What you will do:
1. Summarize the guide on registering sounds as trade marks in two sentences.
2. Return the guide on registering sounds as trade marks word for word, from "What is a ‘sound" to "as trade marks?".

Passage to read:
** BEGIN **

IP Information & News

Jingle bells™ — A guide to registering sounds as trade marks

Alison Cole

By Alison Cole

Senior Trade Mark Attorney

It’s fair to say that 2019 has been a bit of a crazy ride. As a year, it’ll be remembered for many things — Alex from Glasto, the end of Game of Thrones, Keanu Reeves being Keanu Reeves and Greggs owning Piers Morgan with a sausage roll. It has also, according to Marketing Week, been the “year of the sound identity”, with many major brands registering unique sounds as trade marks.

What is a ‘sound mark’?

According to the World Intellectual Property Organisation, sound marks represent a melody that can be graphically presented by notes.

Trade marks can take many forms including signs, shapes, colours and holograms. As with obtaining protection for other non-traditional trade marks, registering sounds isn’t easy. It’s likely that this is what has traditionally put brands off attempting to protect sounds, jingles and ‘mogos’ (musical logos, of course) as trade marks.

Why register sounds as trade marks?

** END **

Collected material:
** BEGIN **

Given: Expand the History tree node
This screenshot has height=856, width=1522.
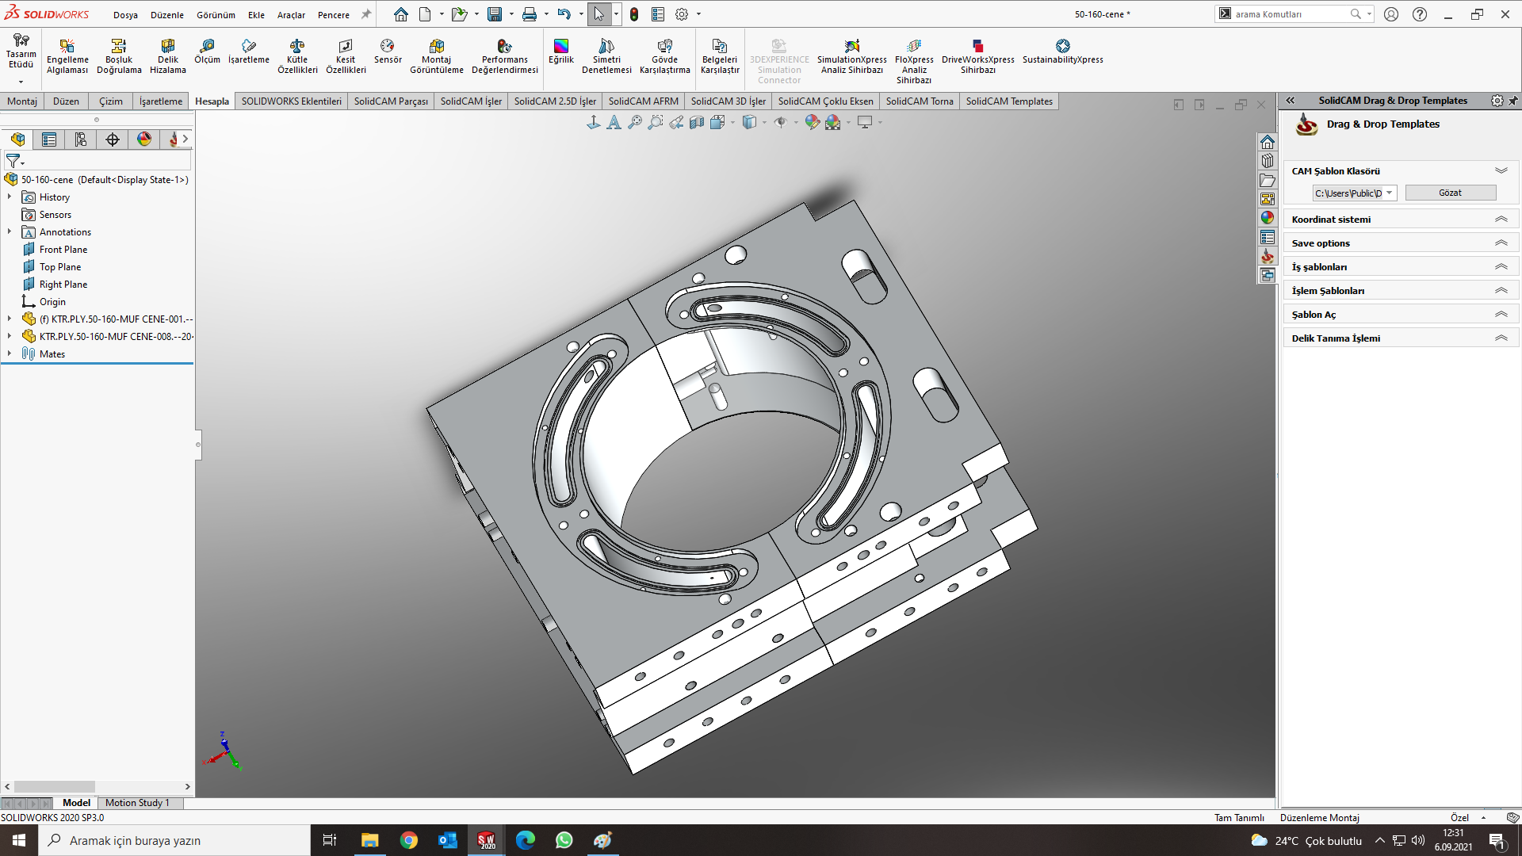Looking at the screenshot, I should click(10, 197).
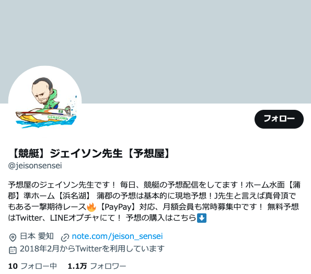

** END **

Expected responses:
1. According to Marketing Week, 2019 was the "year of the sound identity," with many major brands registering unique sounds as trade marks. The World Intellectual Property Organisation describes a sound mark as a melody that can be graphically presented by notes, and because registering sounds is not easy, brands have likely been put off protecting sounds, jingles and mogos as trade marks.

2.
What is a ‘sound mark’?

According to the World Intellectual Property Organisation, sound marks represent a melody that can be graphically presented by notes.

Trade marks can take many forms including signs, shapes, colours and holograms. As with obtaining protection for other non-traditional trade marks, registering sounds isn’t easy. It’s likely that this is what has traditionally put brands off attempting to protect sounds, jingles and ‘mogos’ (musical logos, of course) as trade marks.

Why register sounds as trade marks?